Das Motiv der Alten war dagegen nicht schwer zu erraten. War die Alte wirklich gerissener, als sie gedacht hatten? Was, wenn sie Elly das Buch gegeben und sie einfach als Rachewerkzeug benutzt hatte? Oder wollte sie das Mädchen als Sündenbock in ihrem Racheplan? Kyle presste die Lippen zusammen und haftete den Blick an die Holzpforte. Im Innern brannte kaum noch Licht, höchstens vermutlich die glimmenden Restkohlen des Feuers.


»Lass uns dem ein Ende setzen.« Erklang Dr. Archers dunkler getränkte Stimme neben ihm und Kyle nickte nur. Der Klumpen in seinem Magen und seinem Hals saß zu fest.


Diesmal prallten Dr.
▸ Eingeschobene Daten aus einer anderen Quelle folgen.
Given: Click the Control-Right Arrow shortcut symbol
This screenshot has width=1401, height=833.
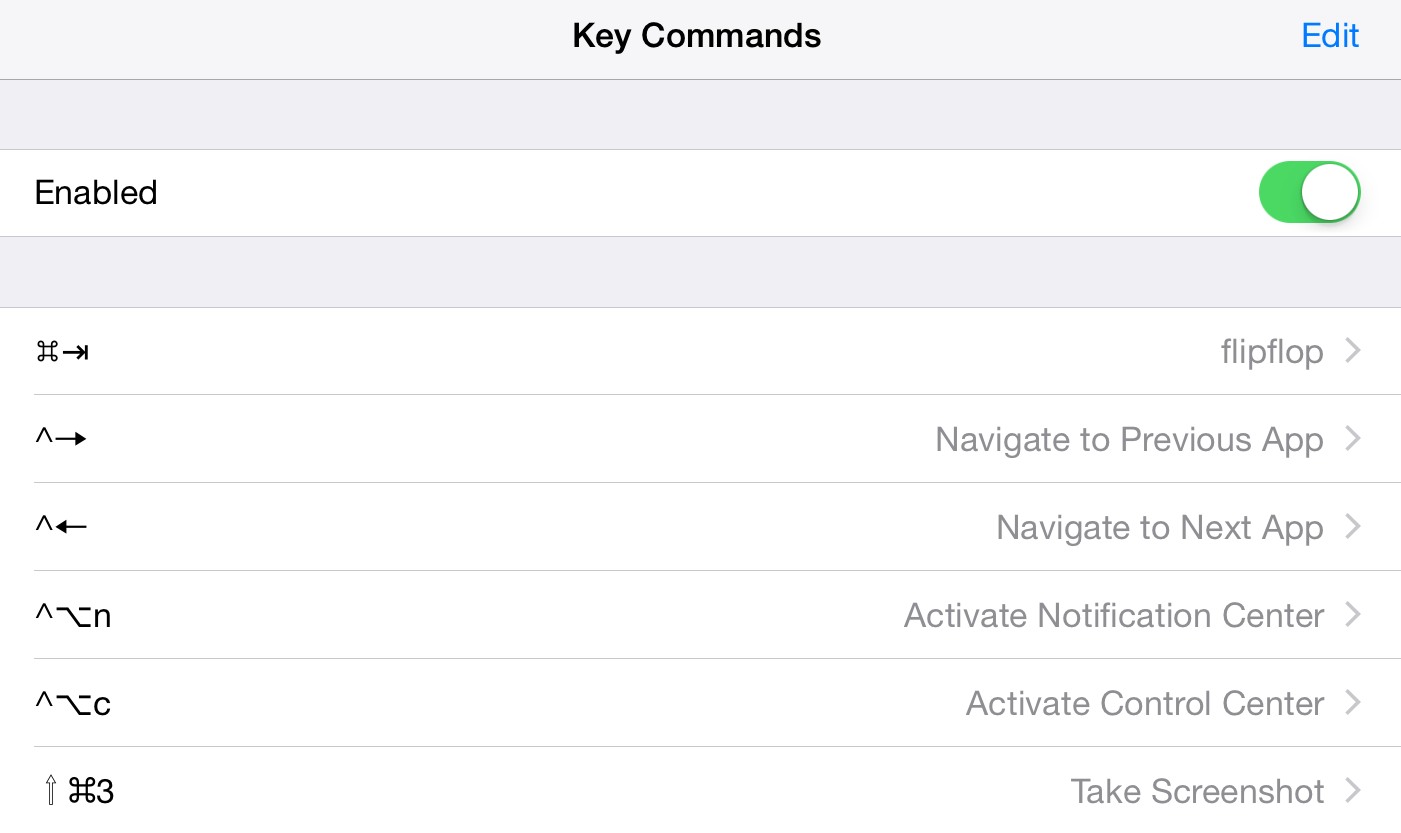Looking at the screenshot, I should (x=61, y=439).
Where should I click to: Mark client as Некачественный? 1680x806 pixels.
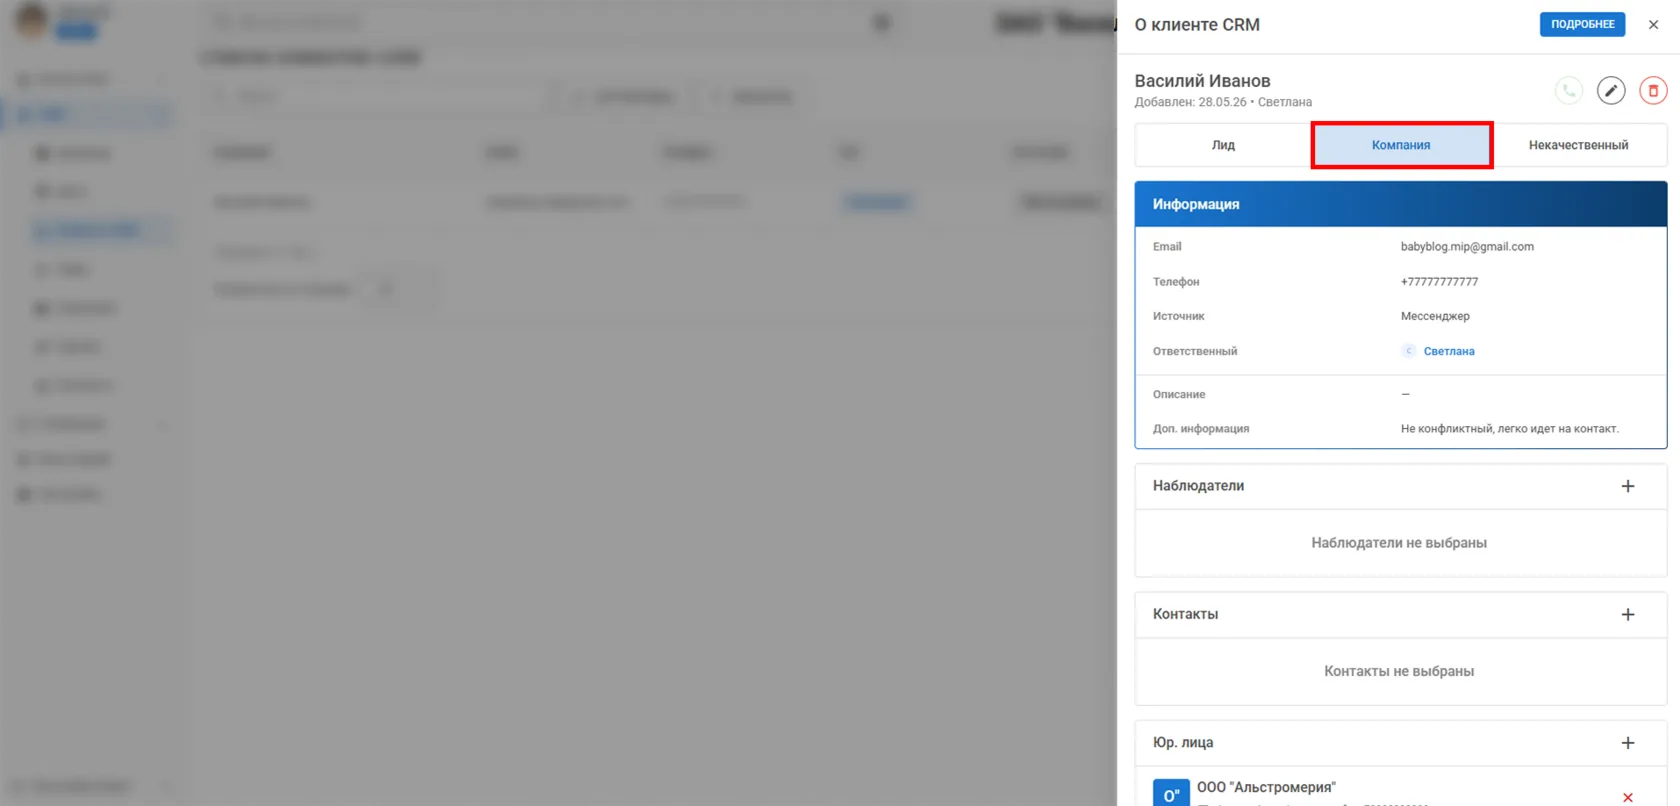pyautogui.click(x=1578, y=145)
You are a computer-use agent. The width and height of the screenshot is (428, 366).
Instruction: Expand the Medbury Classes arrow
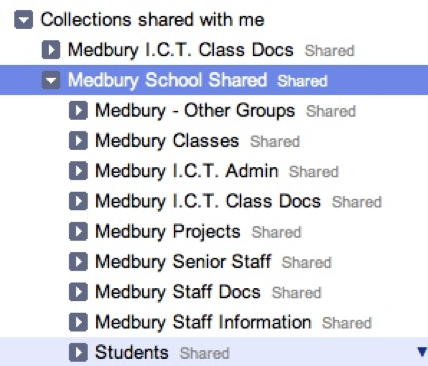(78, 141)
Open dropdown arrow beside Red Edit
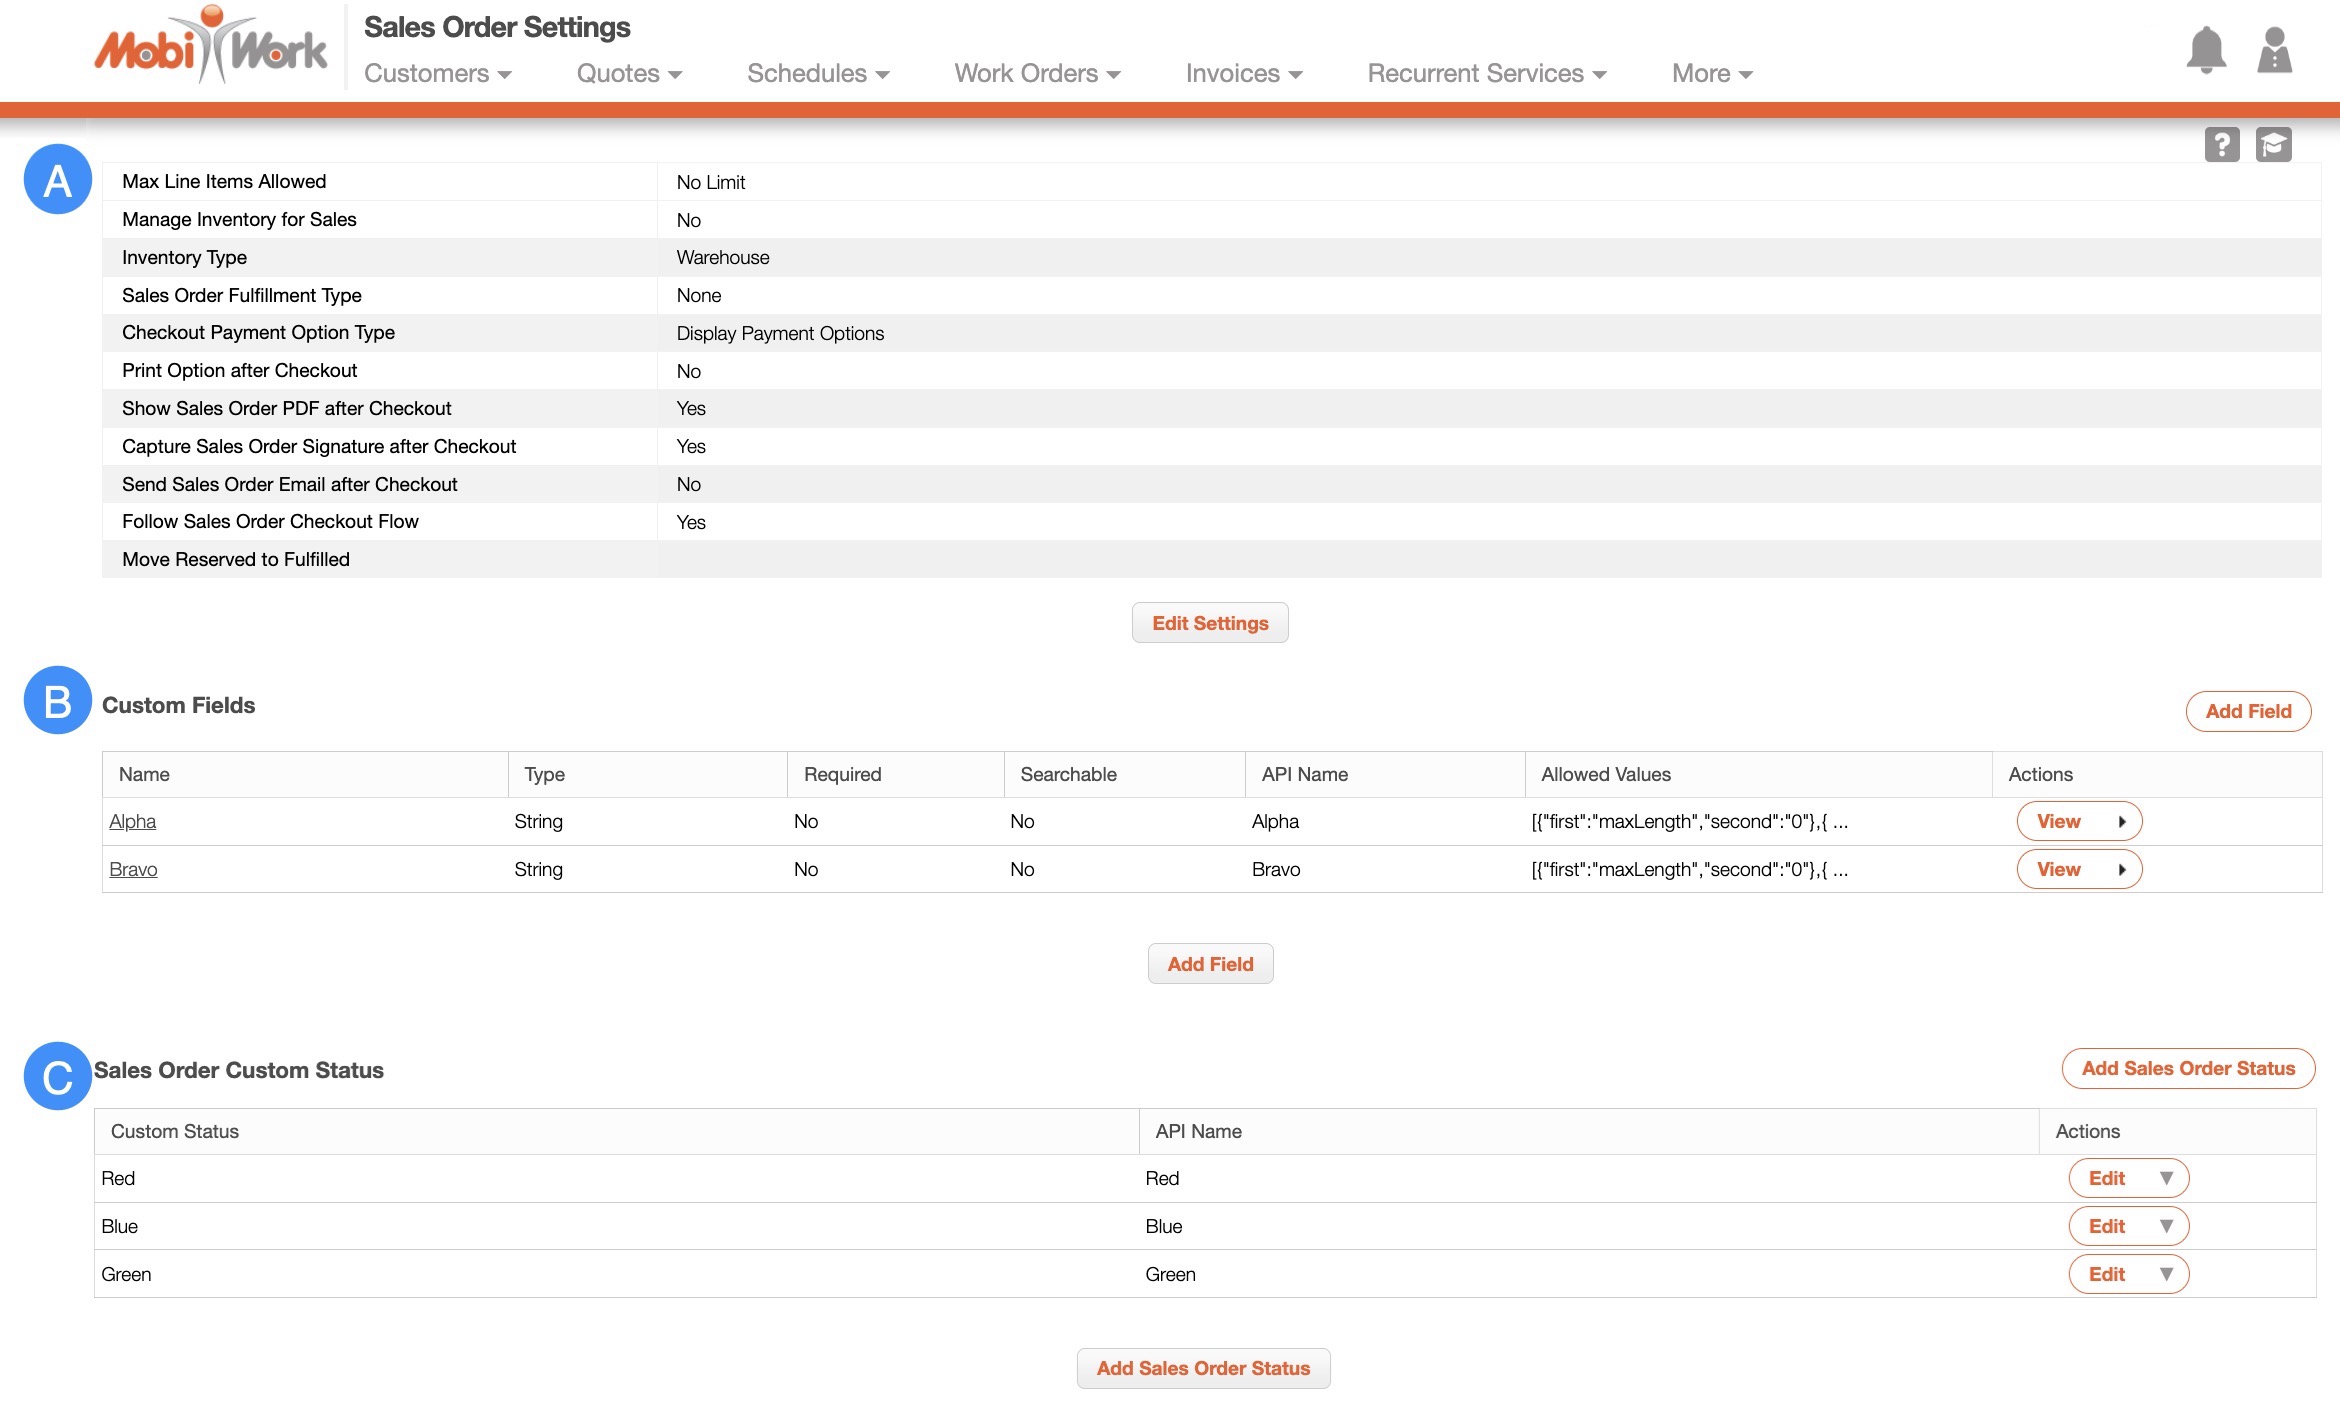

Archers Fäuste weit weniger höflich an das alte Holz. Die Tür erzitterte unter den Schlägen, als spürte sie das Sturmgrollen, das sich vor ihr zusammenbraute. Als kein Zeichen einer Reaktion folgte, hämmerte Dr. Archer noch deutlicher dagegen.


»Mrs. Jäger! Öffnen sie sofort oder wir brechen die Tür ein!« gellte seine Stimme laut in die Nacht. Ein bedrohlicher Klang hinter einer Drohung, die sie nicht zögern würden zu erfüllen. Dr. Archer zog die Waffe aus dem Halfter und umfasste den Revolver schussbereit mit beiden Händen. Muskeln spannten unter seiner Kleidung, verfestigten sich an seinem Hals und seinen Schultern und ließen den Mann ein paar Zentimeter größer erscheinen als zuvor schon.


Ein tänzelndes Licht erschien endlich in der Stube, dann folgten rasche aber feste Schritte.


»Wer ist da?« bellte es von der anderen Seite nicht weniger gereizt.


»Archer und Crowford! Öffnen Sie die Tür! « forderte der ehemalige Soldat mit der Stimme eines Mannes, der die Farbe seiner Stimmbänder einzusetzen wusste. Vielleicht lag es ihm auch im Blut seines hochwohlgeborenen Namens. Das Zusammenspiel von Nacht und der Härte seiner Züge ließ seine Mimik finster und bedrohlich erscheinen. Das erste Mal dachte sich Kyle, dass er Archer nicht unbedingt zum Feind wollte.